HTML and Fonts

Since the introduction of Cascading Style Sheets (CSS) there is no longer any reason for trying to specify fonts directly in your HTML. There are several reasons for this.

The first reason is that you do not know how people are accessing your page. If someone is listening to the page being read to them then fonts are completely irrelevant in any case.

Secondly you don't know what fonts they have available on their computer. Web pages do not easily allow fonts to be embedded in the web page and so the fonts on your visitor's computer will be used to display it. When you use CSS you have the opportunity to provide a list of fonts with the first font in the list that they actually have being the one used to do the display. That gives you a greater control of how people see your page than if you only specify a single font.

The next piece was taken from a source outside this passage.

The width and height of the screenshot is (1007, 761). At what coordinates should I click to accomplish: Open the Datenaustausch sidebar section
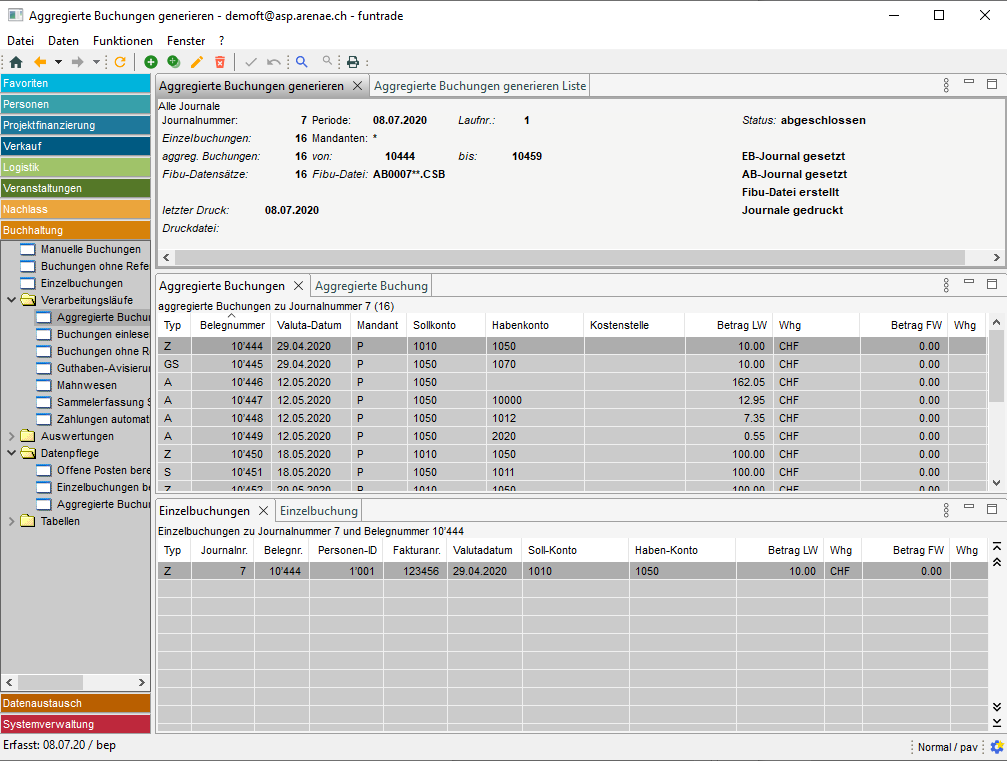point(75,703)
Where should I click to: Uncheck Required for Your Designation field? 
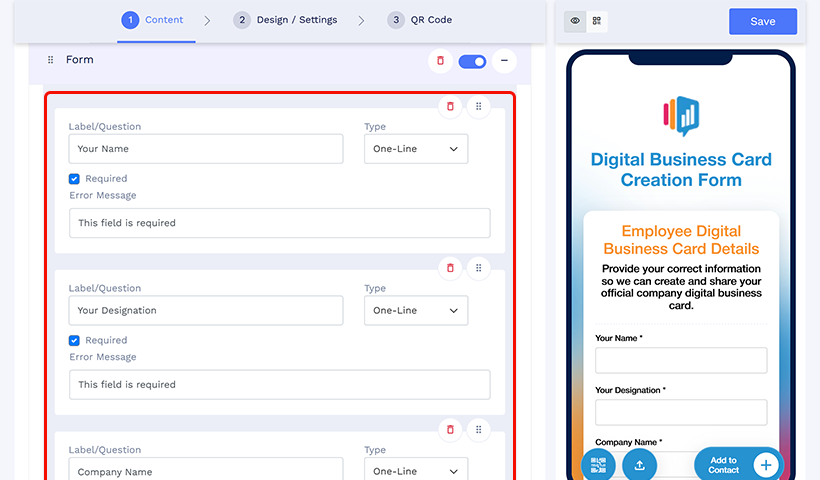tap(74, 340)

So given that the font definitions go in the CSS rather than the HTML, how do we actually attach the fonts to the content of our page? Well that depends on how much of the page you want in a given font. The easiest way to apply the main lists of fonts to your headings and content is to attach the fonts to the appropriate tags in the CSS for example:

h1, h2, h3 {font-family: arial, helvetica, sans-serif;}
p {font-family: georgia, serif;}

Where you want to be more specific about applying the font to a smaller section of your content there are several options you can use. Where the purpose of the different font is to apply emphasis to a part of the content the em or strong tag is a possible candidate for defining the font. Where the font is to be applied to just a few words where there is no appropriate tag describing the purpose, enclosing the content within a span tag and applying the font using a class is perhaps the most appropriate way.

There are a number of different ways to apply fonts using CSS. The only way that is definitely wrong when it comes to applying fonts is to hard code them in the HTML rather than placing them in a separate CSS file.